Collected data
※ ※ ※

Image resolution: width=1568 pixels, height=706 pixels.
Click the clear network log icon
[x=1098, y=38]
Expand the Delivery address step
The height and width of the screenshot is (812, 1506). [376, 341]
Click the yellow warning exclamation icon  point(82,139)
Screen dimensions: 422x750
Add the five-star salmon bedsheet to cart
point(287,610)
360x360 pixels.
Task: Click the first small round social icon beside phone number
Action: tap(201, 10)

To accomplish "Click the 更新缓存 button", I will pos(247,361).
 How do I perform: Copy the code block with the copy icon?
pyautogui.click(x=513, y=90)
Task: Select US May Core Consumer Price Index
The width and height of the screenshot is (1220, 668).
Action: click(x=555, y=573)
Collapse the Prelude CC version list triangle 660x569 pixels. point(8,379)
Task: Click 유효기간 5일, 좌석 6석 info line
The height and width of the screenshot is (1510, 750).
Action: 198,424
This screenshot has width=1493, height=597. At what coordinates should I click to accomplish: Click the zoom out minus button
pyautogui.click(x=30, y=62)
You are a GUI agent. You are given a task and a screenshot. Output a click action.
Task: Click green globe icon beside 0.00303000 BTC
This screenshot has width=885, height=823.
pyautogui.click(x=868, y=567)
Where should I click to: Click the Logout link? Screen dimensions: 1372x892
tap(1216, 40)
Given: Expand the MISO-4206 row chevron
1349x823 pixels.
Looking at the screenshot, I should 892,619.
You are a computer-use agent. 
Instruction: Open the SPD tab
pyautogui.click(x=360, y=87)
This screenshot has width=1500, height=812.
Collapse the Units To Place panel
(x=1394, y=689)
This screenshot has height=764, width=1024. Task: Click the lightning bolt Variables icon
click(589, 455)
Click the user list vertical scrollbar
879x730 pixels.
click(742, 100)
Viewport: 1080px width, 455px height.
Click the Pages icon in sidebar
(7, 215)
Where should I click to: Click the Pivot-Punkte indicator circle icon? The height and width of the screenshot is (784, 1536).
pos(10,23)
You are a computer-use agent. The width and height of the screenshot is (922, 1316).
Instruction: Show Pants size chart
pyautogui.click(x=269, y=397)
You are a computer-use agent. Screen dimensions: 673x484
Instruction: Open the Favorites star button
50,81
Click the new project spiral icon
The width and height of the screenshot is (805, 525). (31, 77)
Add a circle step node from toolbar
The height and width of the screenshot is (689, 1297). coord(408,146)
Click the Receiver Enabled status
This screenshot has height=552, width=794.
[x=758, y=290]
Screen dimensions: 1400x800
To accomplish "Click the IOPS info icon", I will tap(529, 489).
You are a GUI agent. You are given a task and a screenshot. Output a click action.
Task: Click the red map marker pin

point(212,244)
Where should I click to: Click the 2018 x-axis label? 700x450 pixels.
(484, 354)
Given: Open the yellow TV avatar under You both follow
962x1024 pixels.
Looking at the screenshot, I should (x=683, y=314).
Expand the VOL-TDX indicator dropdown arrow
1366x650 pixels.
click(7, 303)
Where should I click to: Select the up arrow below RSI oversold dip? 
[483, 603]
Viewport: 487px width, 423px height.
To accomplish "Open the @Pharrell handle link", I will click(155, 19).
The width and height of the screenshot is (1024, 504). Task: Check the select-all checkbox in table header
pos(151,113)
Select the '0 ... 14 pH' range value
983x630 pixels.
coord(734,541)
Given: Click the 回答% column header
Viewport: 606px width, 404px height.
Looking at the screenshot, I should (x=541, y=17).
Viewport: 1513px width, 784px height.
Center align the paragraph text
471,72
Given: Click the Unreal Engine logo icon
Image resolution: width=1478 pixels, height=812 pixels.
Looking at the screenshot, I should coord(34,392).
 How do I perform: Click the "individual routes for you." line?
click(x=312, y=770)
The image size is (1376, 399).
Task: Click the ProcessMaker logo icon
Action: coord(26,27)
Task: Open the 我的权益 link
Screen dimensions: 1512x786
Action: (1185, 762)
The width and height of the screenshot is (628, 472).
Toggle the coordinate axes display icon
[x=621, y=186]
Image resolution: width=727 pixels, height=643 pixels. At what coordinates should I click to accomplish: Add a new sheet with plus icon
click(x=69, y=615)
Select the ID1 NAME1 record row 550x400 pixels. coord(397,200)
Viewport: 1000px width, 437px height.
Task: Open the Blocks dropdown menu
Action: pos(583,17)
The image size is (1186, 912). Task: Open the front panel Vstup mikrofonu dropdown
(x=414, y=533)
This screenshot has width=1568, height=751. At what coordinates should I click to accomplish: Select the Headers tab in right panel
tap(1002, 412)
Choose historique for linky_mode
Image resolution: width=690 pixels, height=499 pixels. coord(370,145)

※ ※ ※

Activity: Every line in the records has to be written out again exactly.

Reply:
Image resolution: width=1568 pixels, height=706 pixels.
Click the clear network log icon
[x=1098, y=38]
Expand the Delivery address step
The height and width of the screenshot is (812, 1506). [376, 341]
Click the yellow warning exclamation icon  point(82,139)
Screen dimensions: 422x750
Add the five-star salmon bedsheet to cart
point(287,610)
360x360 pixels.
Task: Click the first small round social icon beside phone number
Action: tap(201, 10)

To accomplish "Click the 更新缓存 button", I will pos(247,361).
 How do I perform: Copy the code block with the copy icon?
pyautogui.click(x=513, y=90)
Task: Select US May Core Consumer Price Index
The width and height of the screenshot is (1220, 668).
Action: click(x=555, y=573)
Collapse the Prelude CC version list triangle 660x569 pixels. point(8,379)
Task: Click 유효기간 5일, 좌석 6석 info line
The height and width of the screenshot is (1510, 750).
Action: 198,424
This screenshot has width=1493, height=597. At what coordinates should I click to accomplish: Click the zoom out minus button
pyautogui.click(x=30, y=62)
You are a GUI agent. You are given a task and a screenshot. Output a click action.
Task: Click green globe icon beside 0.00303000 BTC
This screenshot has width=885, height=823.
pyautogui.click(x=868, y=567)
Where should I click to: Click the Logout link? Screen dimensions: 1372x892
tap(1216, 40)
Given: Expand the MISO-4206 row chevron
1349x823 pixels.
Looking at the screenshot, I should 892,619.
You are a computer-use agent. 
Instruction: Open the SPD tab
pyautogui.click(x=360, y=87)
This screenshot has width=1500, height=812.
Collapse the Units To Place panel
(x=1394, y=689)
This screenshot has height=764, width=1024. Task: Click the lightning bolt Variables icon
click(589, 455)
Click the user list vertical scrollbar
879x730 pixels.
click(742, 100)
Viewport: 1080px width, 455px height.
Click the Pages icon in sidebar
(7, 215)
Where should I click to: Click the Pivot-Punkte indicator circle icon? The height and width of the screenshot is (784, 1536).
pos(10,23)
You are a computer-use agent. The width and height of the screenshot is (922, 1316).
Instruction: Show Pants size chart
pyautogui.click(x=269, y=397)
You are a computer-use agent. Screen dimensions: 673x484
Instruction: Open the Favorites star button
50,81
Click the new project spiral icon
The width and height of the screenshot is (805, 525). (31, 77)
Add a circle step node from toolbar
The height and width of the screenshot is (689, 1297). coord(408,146)
Click the Receiver Enabled status
This screenshot has height=552, width=794.
[x=758, y=290]
Screen dimensions: 1400x800
To accomplish "Click the IOPS info icon", I will tap(529, 489).
You are a GUI agent. You are given a task and a screenshot. Output a click action.
Task: Click the red map marker pin

point(212,244)
Where should I click to: Click the 2018 x-axis label? 700x450 pixels.
(484, 354)
Given: Open the yellow TV avatar under You both follow
962x1024 pixels.
Looking at the screenshot, I should (x=683, y=314).
Expand the VOL-TDX indicator dropdown arrow
1366x650 pixels.
click(7, 303)
Where should I click to: Select the up arrow below RSI oversold dip? 
[483, 603]
Viewport: 487px width, 423px height.
To accomplish "Open the @Pharrell handle link", I will click(155, 19).
The width and height of the screenshot is (1024, 504). Task: Check the select-all checkbox in table header
pos(151,113)
Select the '0 ... 14 pH' range value
983x630 pixels.
coord(734,541)
Given: Click the 回答% column header
Viewport: 606px width, 404px height.
Looking at the screenshot, I should (x=541, y=17).
Viewport: 1513px width, 784px height.
Center align the paragraph text
471,72
Given: Click the Unreal Engine logo icon
Image resolution: width=1478 pixels, height=812 pixels.
Looking at the screenshot, I should coord(34,392).
 How do I perform: Click the "individual routes for you." line?
click(x=312, y=770)
The image size is (1376, 399).
Task: Click the ProcessMaker logo icon
Action: coord(26,27)
Task: Open the 我的权益 link
Screen dimensions: 1512x786
Action: (1185, 762)
The width and height of the screenshot is (628, 472).
Toggle the coordinate axes display icon
[x=621, y=186]
Image resolution: width=727 pixels, height=643 pixels. At what coordinates should I click to accomplish: Add a new sheet with plus icon
click(x=69, y=615)
Select the ID1 NAME1 record row 550x400 pixels. coord(397,200)
Viewport: 1000px width, 437px height.
Task: Open the Blocks dropdown menu
Action: pos(583,17)
The image size is (1186, 912). Task: Open the front panel Vstup mikrofonu dropdown
(x=414, y=533)
This screenshot has width=1568, height=751. At what coordinates should I click to accomplish: Select the Headers tab in right panel
tap(1002, 412)
Choose historique for linky_mode
Image resolution: width=690 pixels, height=499 pixels. coord(370,145)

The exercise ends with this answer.